10 MAY 1924, Page 14

PRAGMATISM AND THE PROBLEM OF - BELIEF.

[To the Editor of the SPECTATOR.] SIR, I am truly grateful to Mr. Alan Porter for reviewing my little Problems of Belief so fully and so nicely and with so keen an eye to the titbits. But really his first paragraph is too flattering ! For neither in devilry, nor in the other excellent qualities he mentions, could I claim equality with Mr. Bertrand Russell or Mr. Bernard Shaw. As for " univer- salizing " myself, I do not even know what it means : I hope it is not an accusation that I think that everyone must think as I do, and that I can therefore evolve all truth out of my inner consciousness

Mr. Porter's account of pragmatism in his second paragraph, on the other hand, contains, I grieve to say, some errors. (1) He cannot abide comparative truth : but he should have read progressive. Pragmatic truth is, in fact, scientific truth ; and that, surely, is not " dry and fruitless." Pragmatism is just the (belated) discovery by philosophy of what scientific truth actually is. (2) " If it (pragmatism) were true, it would be useful to believe it false." But according to Mr. Porter the useful for a pragmatist =the true : ergo the above =" If it were true, it would be true to believe it false." A " con- tradiction," eh ? However (8) pragmatists have always repudiated " the true is the useful " as an elementary blunder in logic. It does not follow from " the true is useful," which means " relative to some problem and purpose, and valuable and verifiable." Moreover the true is only one out of nine or ten sorts of " truth-claim," all of which may be useful ; but they include, as pragmatists are well aware, the joke, the " fiction " and the lie. (4) Historically, man's progress in knowledge has rested, not on the (false) belief (refuted by this very progress) that truths are absolute, but on the steady growth in the value and power of the " relative " truths that were believed.

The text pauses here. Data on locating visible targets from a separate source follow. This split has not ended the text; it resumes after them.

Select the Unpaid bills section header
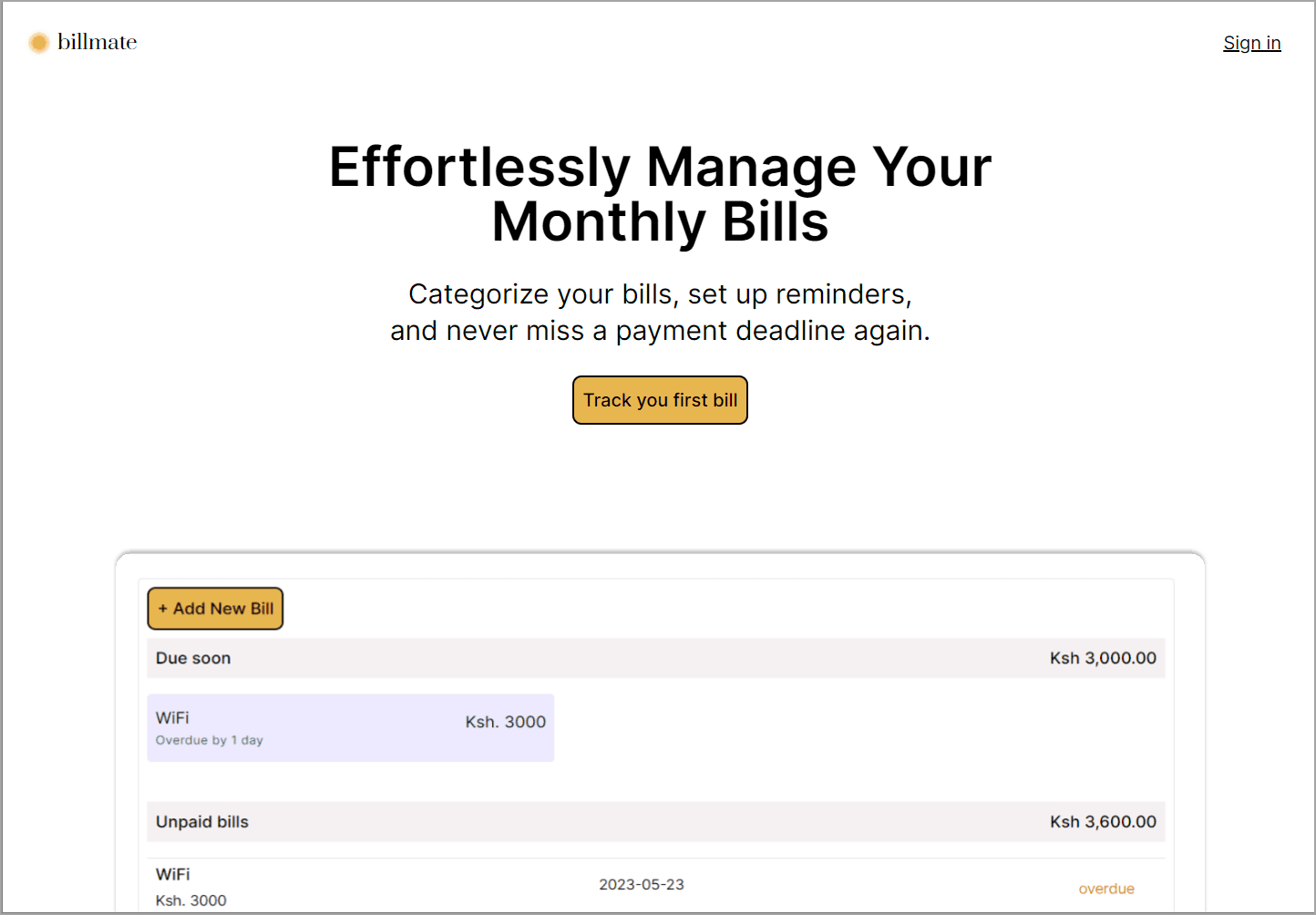1316x915 pixels. coord(656,822)
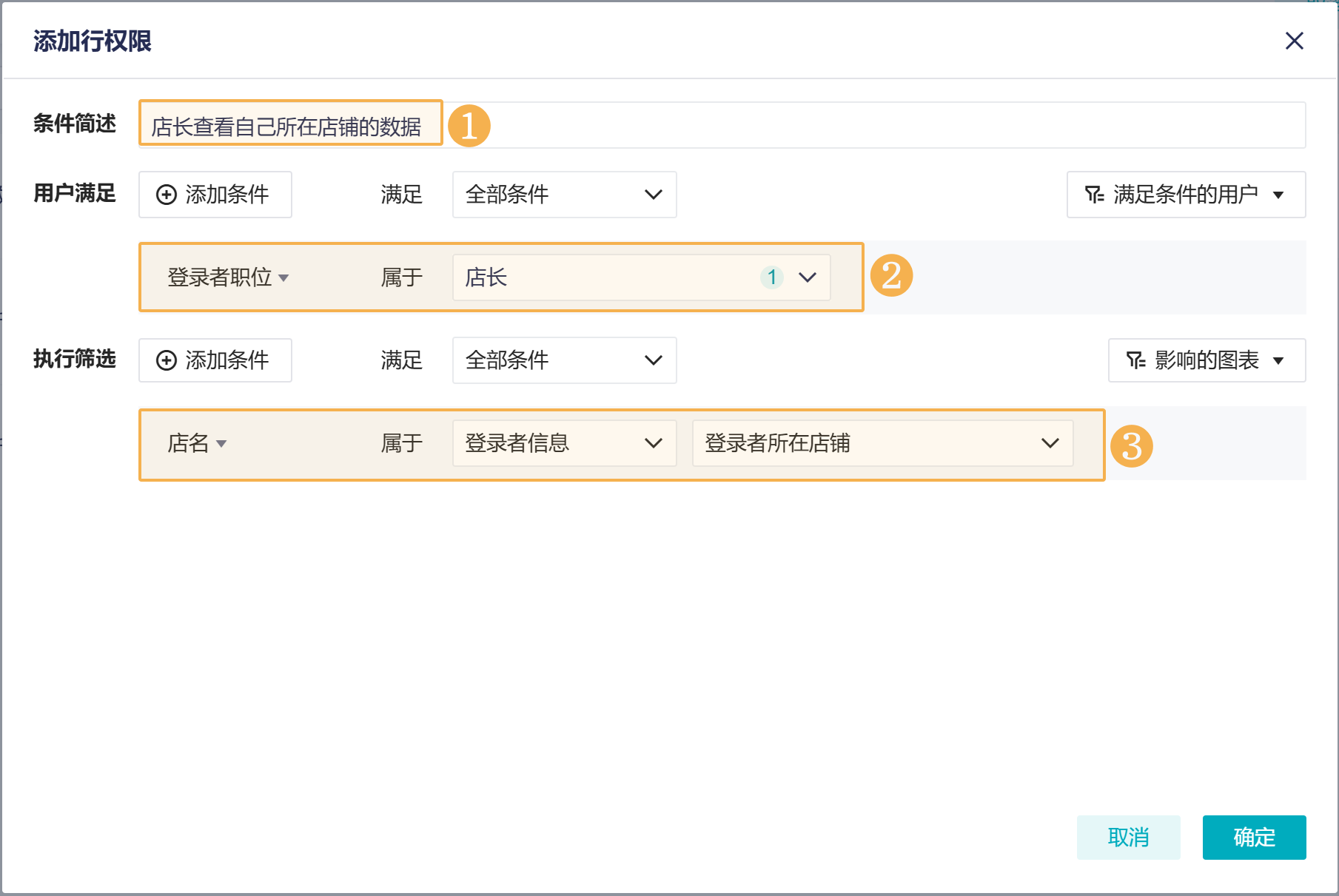Open the 登录者所在店铺 dropdown

(x=882, y=443)
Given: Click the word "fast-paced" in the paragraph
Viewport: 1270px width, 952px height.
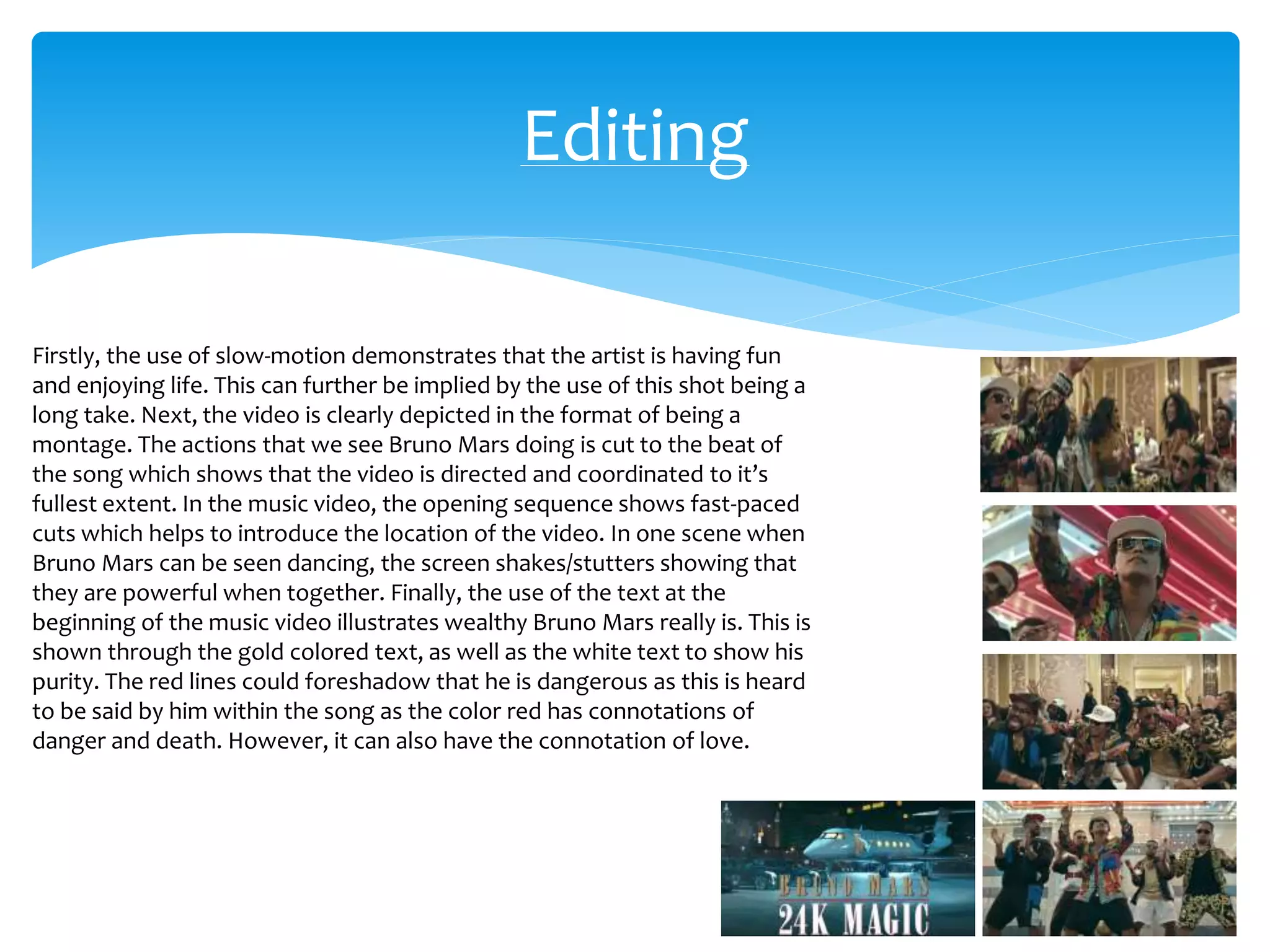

In the third paragraph, I would ask (1) if " the universe is thought," whose ? (2) If " error is thoughtlessness," can we, by just thinking, extract truth from false premisses ? (3) If " evil is ignorance," what becomes of " devilish clever- ness " ? (4) Where is the single .consciousness of mankind to be observed ? In Parliament ? At Congresses of Philosophy ? At the Zoo ?

Lastly, I must demur to Mr. Porter's verdict on the creed of the Prophet " Jeremiah." Surely the multiplication table is as rational and indisputable as anything we have. I did not say the truth in it came to much, religiously ; but I quoted the case to show that rationality and indisputability were hardly so essential to the value of a religion as was currently supposed.—I am, Sir, &e., F. C. S. SCHILLER.

[Mr. Alan Porter writes :—" Why should I call it progressive truth ? Progressive to what ? I was amazed to see that Dr. Schiller had not set me the one question worthy of dis- cussion, especially as he would have scored in a controversy where there is so little room for explanation. I make him a present of the question—If the universe is thought, what is thoughtlessness ? "—ED. Spectator.]